That first Bangluck store opened at the center of the oldest Thai community in Hollywood--a neighborhood where you find Thai cabarets, after-hours rice-soup shops and other restaurants catering to Thais. But Thais began moving out of the congested Hollywood area to seek more affordable housing. And in 1987 Bangluck’s owners opened a second store, in North Hollywood near Wat Thai, the Thai Buddhist temple. The newer store also had a Sanamluang Cafe and a much larger B.B.Q. Heaven in a separate shop next to a combination newsstand, video rental and cookware store.

That market was extremely successful, according to Topin Punyodyana, general manager of all three stores. Next the partners looked around for another location, which they found in a former Alpha Beta in Pomona.

“There was room for live fish in tanks and a 45-foot seafood and fish counter,” Punyodyana said. The fish, which can be bought deep-fried to order, started to attract a rather international crowd from the neighborhood.

The owners responded by stocking more varied ingredients. The Pomona Bangluck is the first to carry an extensive selection of Mexican foods, including Mexican cornflakes. An Indonesian section, filled with all sorts of sambals and sauce mixes called bumbus , is much larger than at the other two stores and even includes a few Dutch items. The Filipino ingredients go way beyond the basics. And since Thais cook Chinese dishes and use Chinese ingredients in their own food, you find just about everything anyone would want for Chinese cooking.
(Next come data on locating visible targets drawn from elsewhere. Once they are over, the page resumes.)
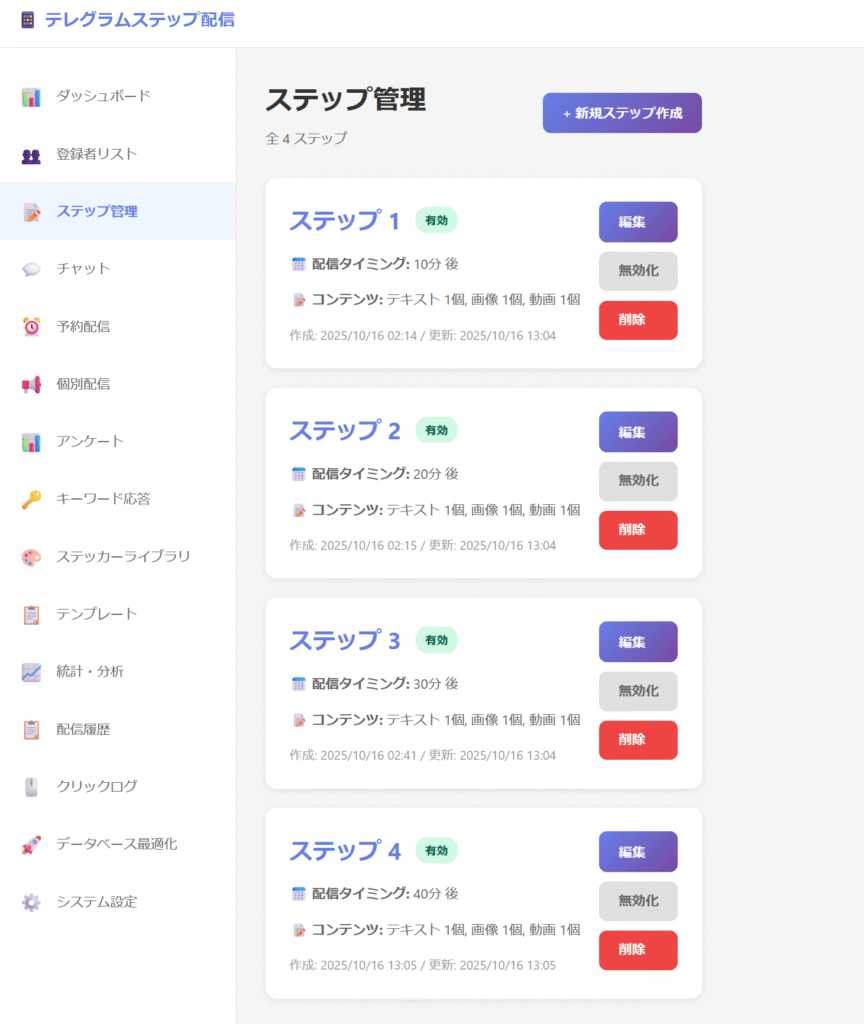Screen dimensions: 864x1024
Task: Toggle ステップ 4 off via 無効化
Action: 638,901
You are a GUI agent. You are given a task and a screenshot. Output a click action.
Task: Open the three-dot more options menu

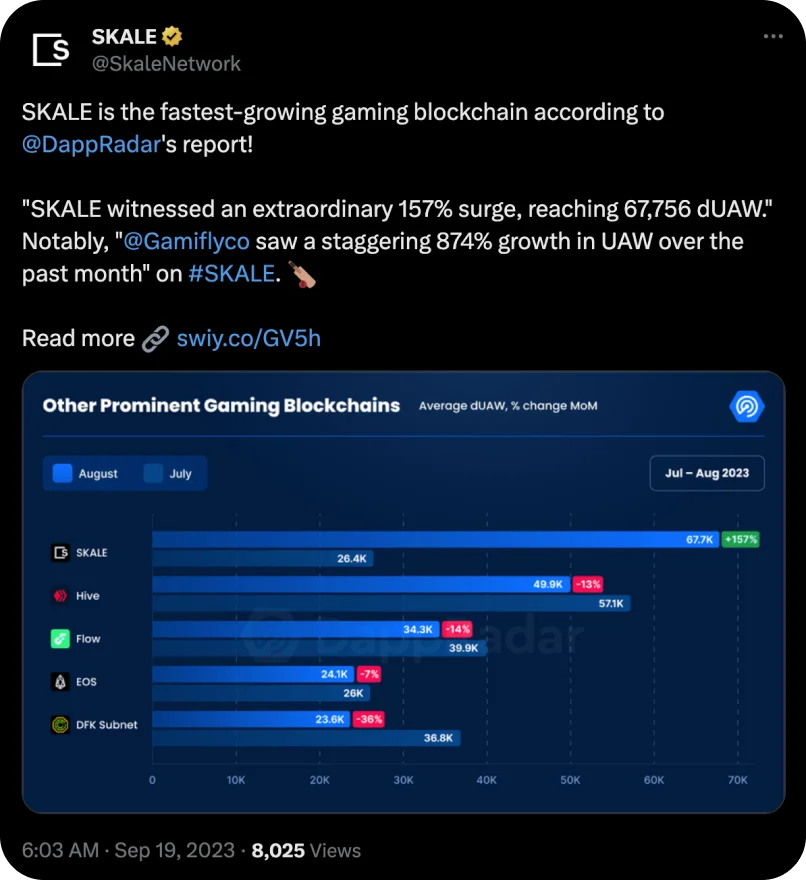pyautogui.click(x=773, y=36)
The new Bangluck may be near an off-ramp of the Interstate 10 instead of a graceful canal in Thailand. It may have a ‘90s look to it, and by now the clientele is accustomed to American-style supermarketing. But Bangluck hasn’t forgotten that Thais love to eat at the market. So they’ve built an even bigger food facility at the Pomona store--a combination B.B.Q. Heaven and Sanamluang cafe where you can get great Thai food. You can also hear lots of Spanish, English and Tagalog as people polish off their rice combination plates and bowls of Thai noodles.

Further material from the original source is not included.